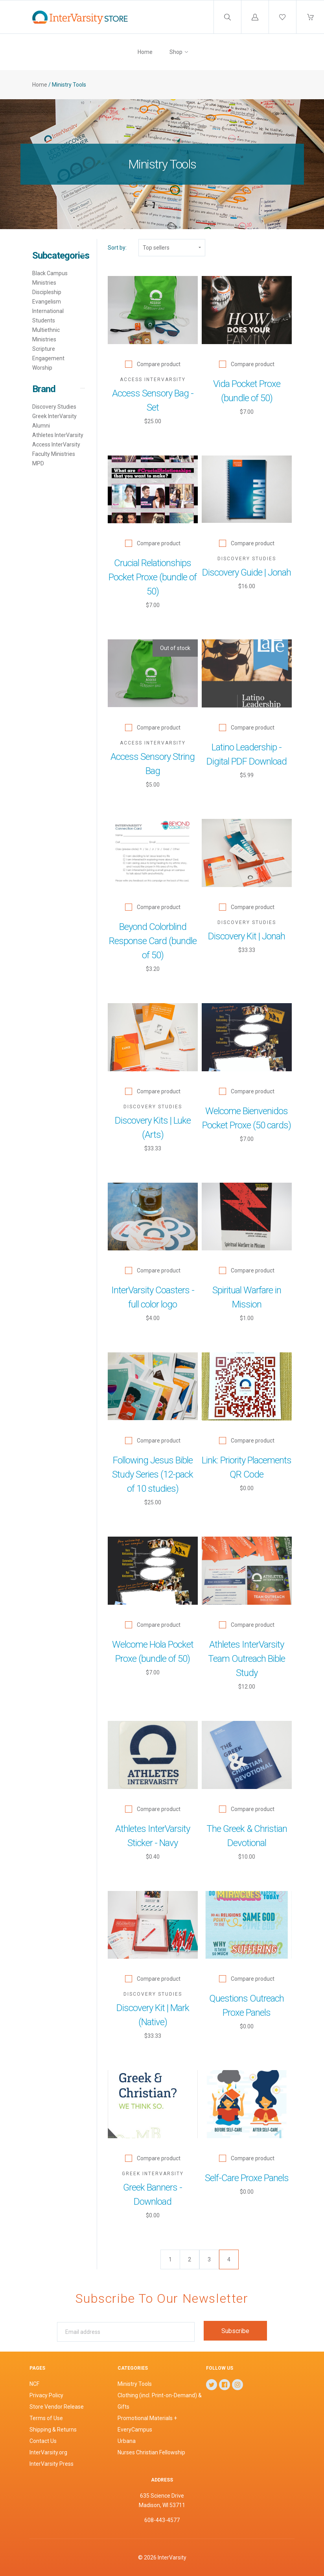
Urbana (127, 2441)
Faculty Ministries (53, 454)
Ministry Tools (135, 2384)
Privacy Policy (46, 2395)
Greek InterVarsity (54, 416)
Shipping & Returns (53, 2429)
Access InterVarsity (56, 444)
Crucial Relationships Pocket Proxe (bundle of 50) (153, 577)
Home (145, 52)
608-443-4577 (162, 2520)
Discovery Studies (54, 407)
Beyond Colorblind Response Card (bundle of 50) (153, 941)
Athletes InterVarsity (57, 435)
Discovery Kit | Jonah (246, 936)
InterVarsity (172, 2557)
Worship (42, 368)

:: What the task asks ::
Copy every line of the listing above word for word, leaving out the picture.

:: Exercise solution ::
Urbana (127, 2441)
Faculty Ministries (53, 454)
Ministry Tools (135, 2384)
Privacy Policy (46, 2395)
Greek InterVarsity (54, 416)
Shipping & Returns (53, 2429)
Access InterVarsity (56, 444)
Crucial Relationships Pocket Proxe (bundle of 50) (153, 577)
Home (145, 52)
608-443-4577 (162, 2520)
Discovery Studies (54, 407)
Beyond Colorblind Response Card (bundle of 50) (153, 941)
Athletes InterVarsity (57, 435)
Discovery Kit | Jonah (246, 936)
InterVarsity (172, 2557)
Worship (42, 368)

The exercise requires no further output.